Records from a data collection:
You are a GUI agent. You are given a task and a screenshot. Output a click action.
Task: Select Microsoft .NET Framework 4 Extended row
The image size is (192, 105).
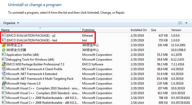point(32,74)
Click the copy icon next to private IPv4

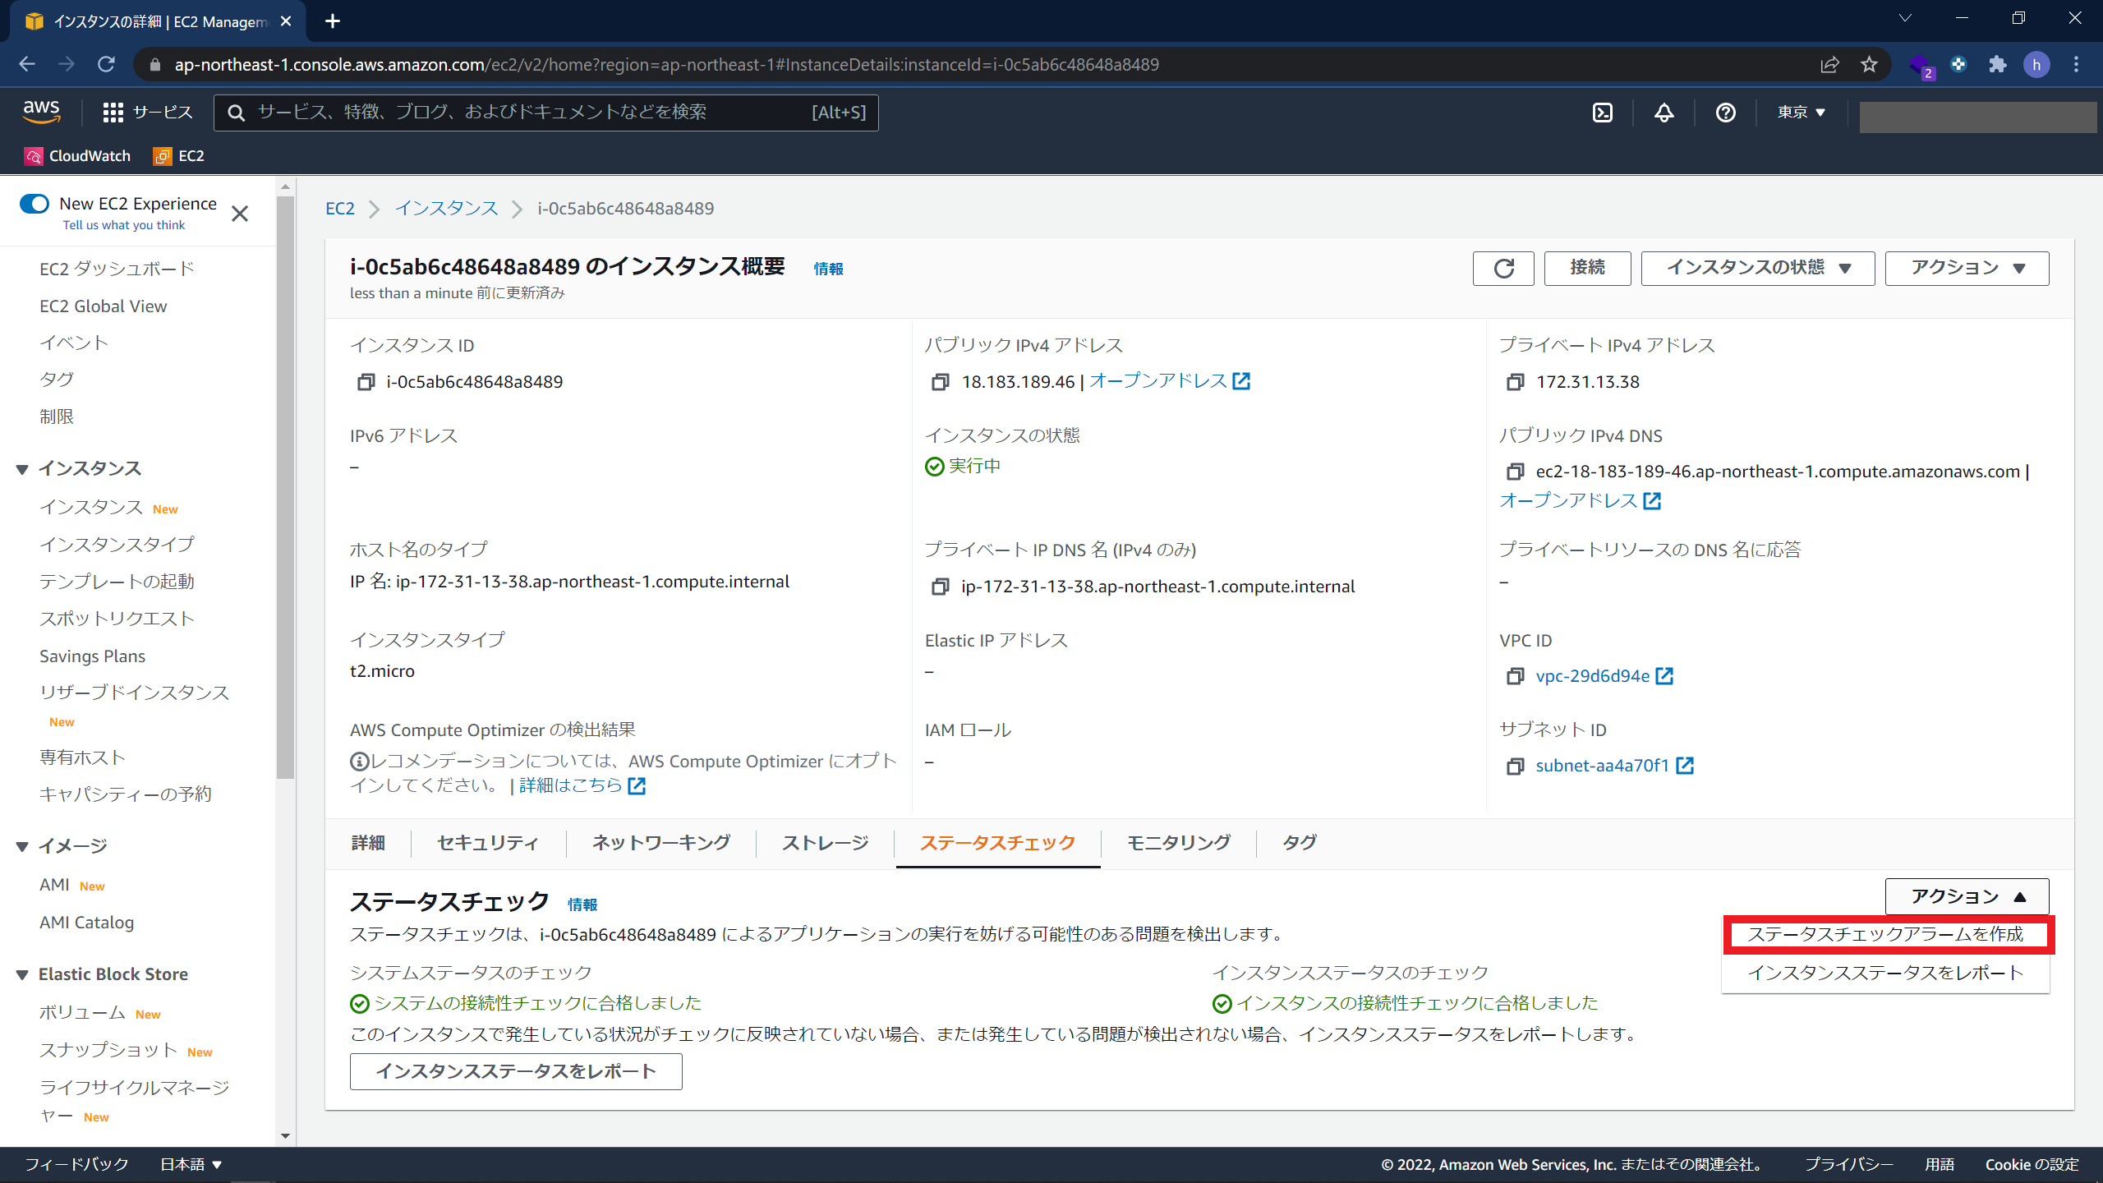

==

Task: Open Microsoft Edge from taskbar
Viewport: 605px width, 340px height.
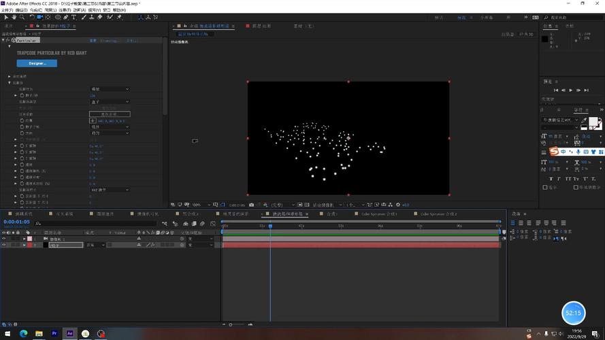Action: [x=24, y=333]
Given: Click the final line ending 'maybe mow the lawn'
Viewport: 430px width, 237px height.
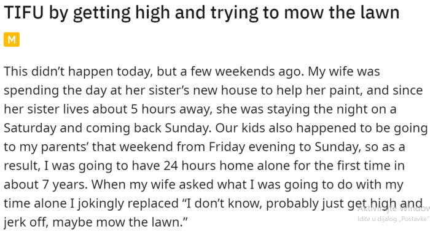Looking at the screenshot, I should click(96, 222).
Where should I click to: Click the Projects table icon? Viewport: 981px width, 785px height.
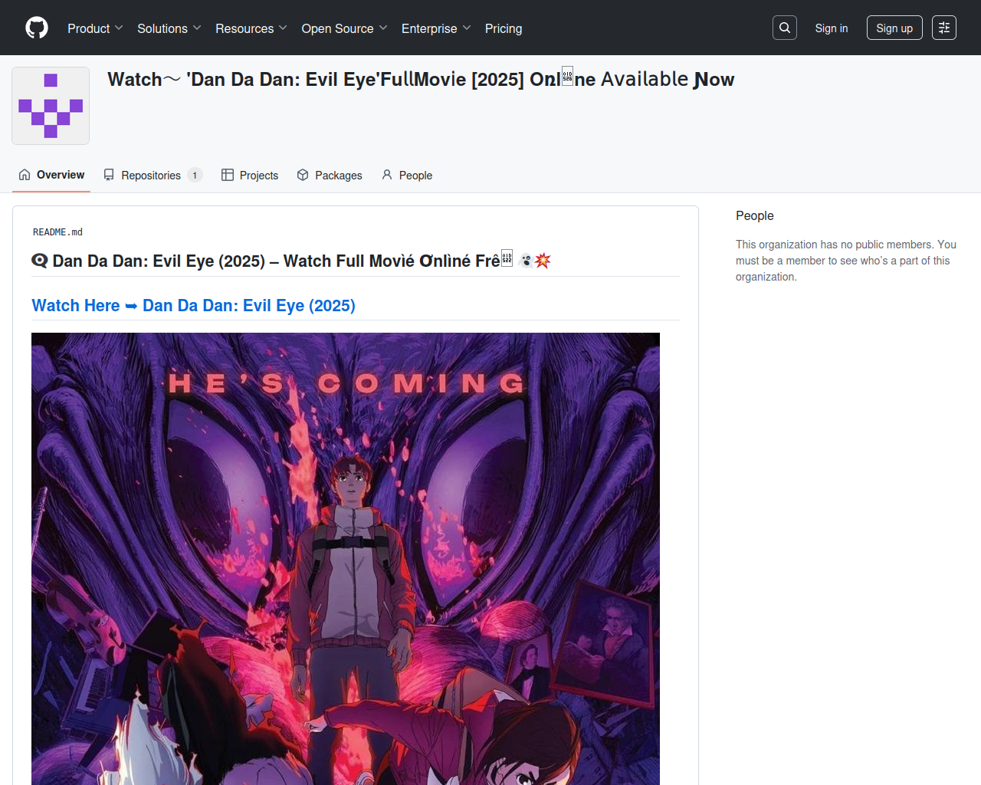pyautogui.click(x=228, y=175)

--

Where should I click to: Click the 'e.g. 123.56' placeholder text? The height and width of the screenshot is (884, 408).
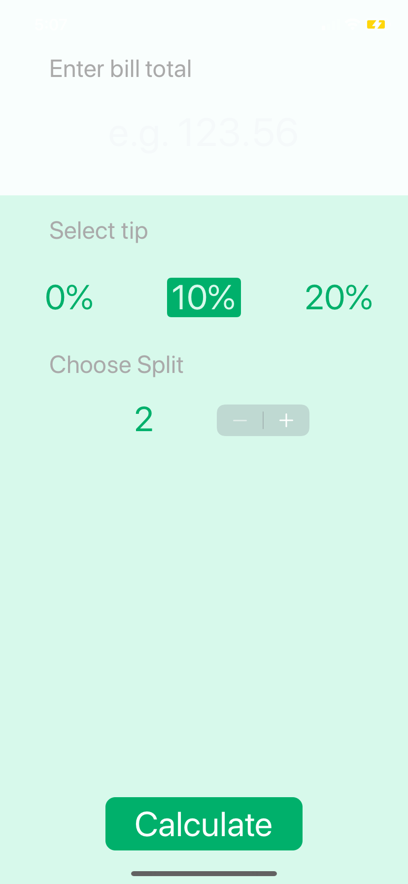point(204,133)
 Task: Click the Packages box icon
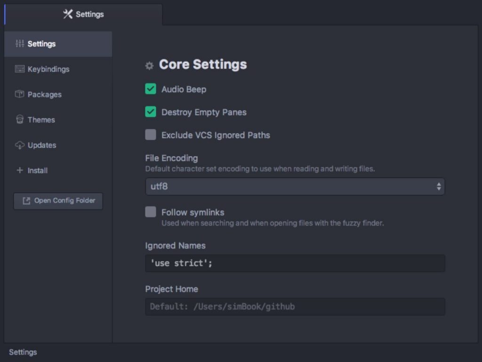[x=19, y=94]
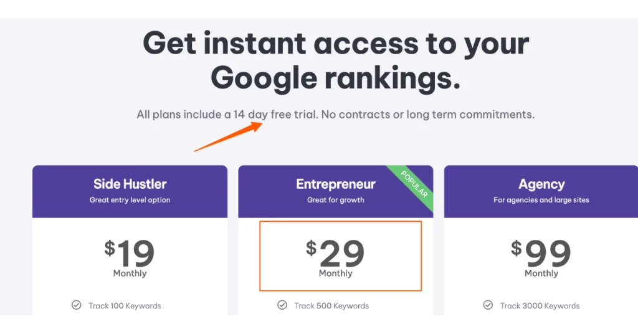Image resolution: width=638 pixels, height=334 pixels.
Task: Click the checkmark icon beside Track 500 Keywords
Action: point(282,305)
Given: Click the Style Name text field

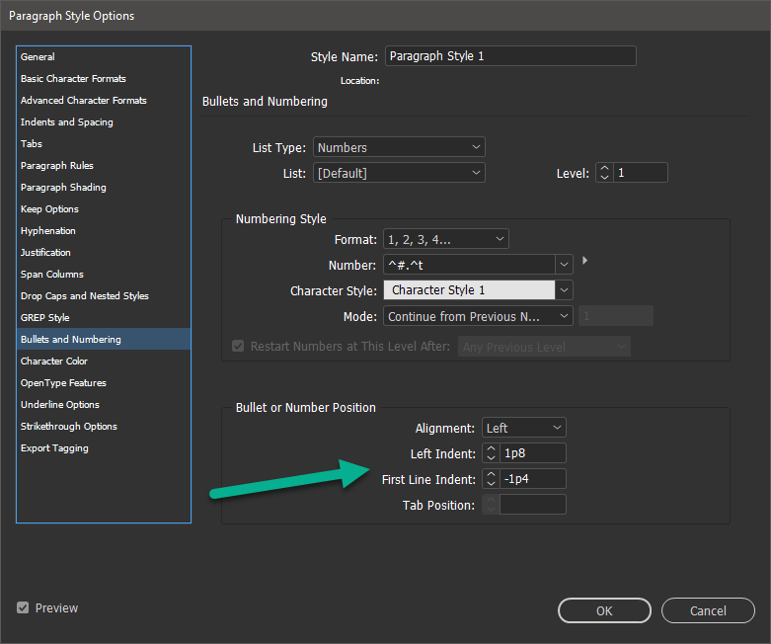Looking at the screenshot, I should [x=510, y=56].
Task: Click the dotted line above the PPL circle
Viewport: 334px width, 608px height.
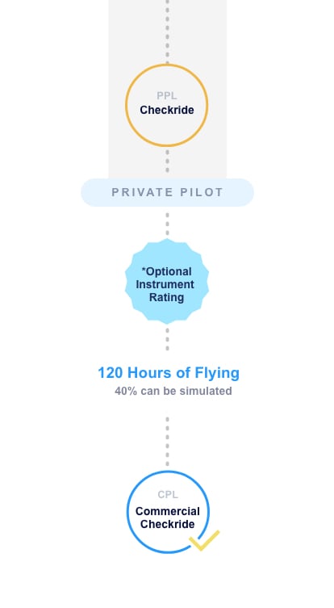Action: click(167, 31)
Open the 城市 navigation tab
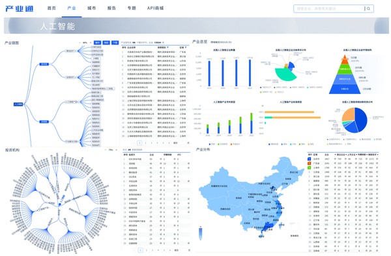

What this task involves >> Every line above from the one with "You are a GUI" down to the one with "Click the copy icon next to private IPv4" must be written out exactly, and no picture may appear.

Exercise answer >>
You are a GUI agent. You are given a task and a screenshot. Output a click action.
Task: Select Microsoft .NET Framework 4 Extended row
The image size is (192, 105).
point(32,74)
Click the copy icon next to private IPv4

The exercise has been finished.